[Start of Attachment]

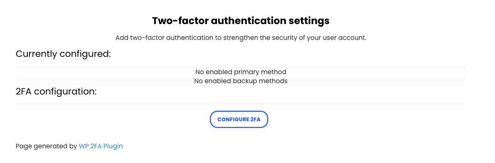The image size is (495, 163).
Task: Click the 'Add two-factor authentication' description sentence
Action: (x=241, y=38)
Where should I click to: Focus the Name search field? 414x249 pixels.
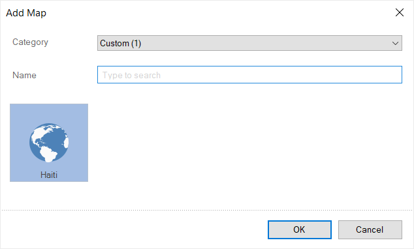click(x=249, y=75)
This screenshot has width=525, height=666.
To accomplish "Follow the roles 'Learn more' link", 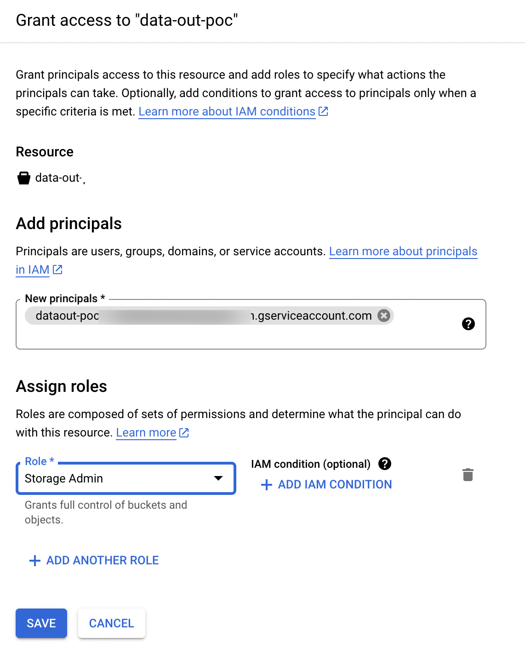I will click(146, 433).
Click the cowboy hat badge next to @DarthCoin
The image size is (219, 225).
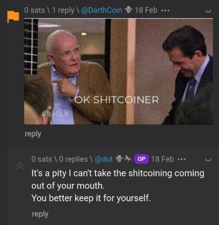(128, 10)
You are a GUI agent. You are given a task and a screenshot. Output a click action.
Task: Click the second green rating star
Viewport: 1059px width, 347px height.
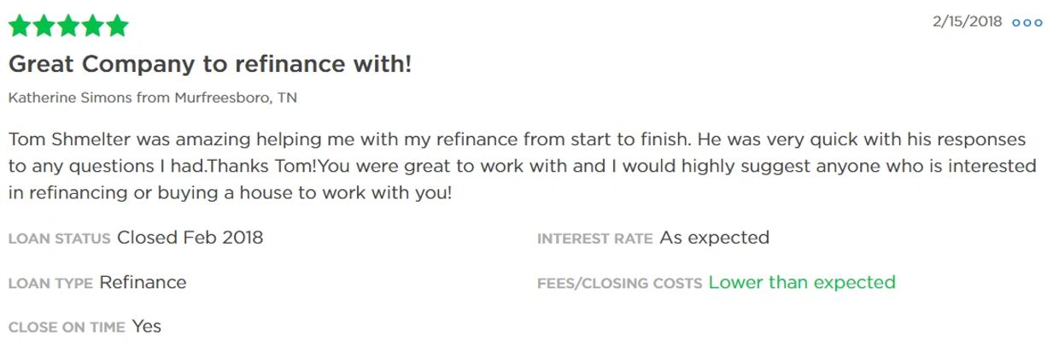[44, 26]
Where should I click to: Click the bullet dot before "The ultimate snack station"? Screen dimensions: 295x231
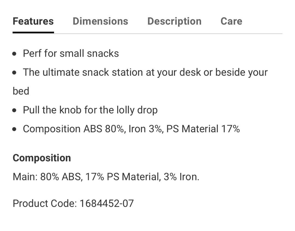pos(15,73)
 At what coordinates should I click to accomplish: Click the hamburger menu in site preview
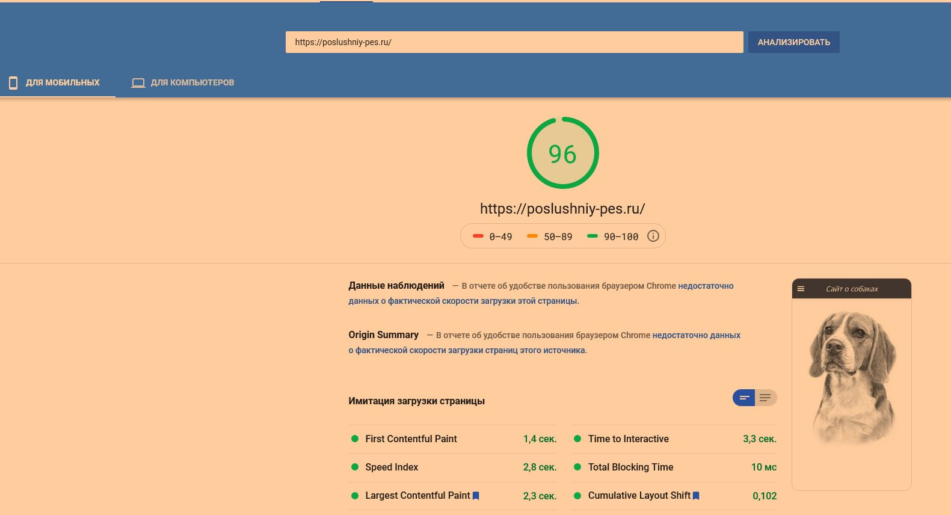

[End of Attachment]

■ **Exercise**: Pictures don't belong in the copy. Retype exactly the lines from the one with "You are a GUI" through the last line of the records.

■ **Output of the exercise**:
You are a GUI agent. You are given a task and a screenshot. Output a click action.
Task: Click the second green rating star
Viewport: 1059px width, 347px height.
[44, 26]
Where should I click to: Click the bullet dot before "The ultimate snack station"? Screen dimensions: 295x231
pos(15,73)
 At what coordinates should I click to accomplish: Click the hamburger menu in site preview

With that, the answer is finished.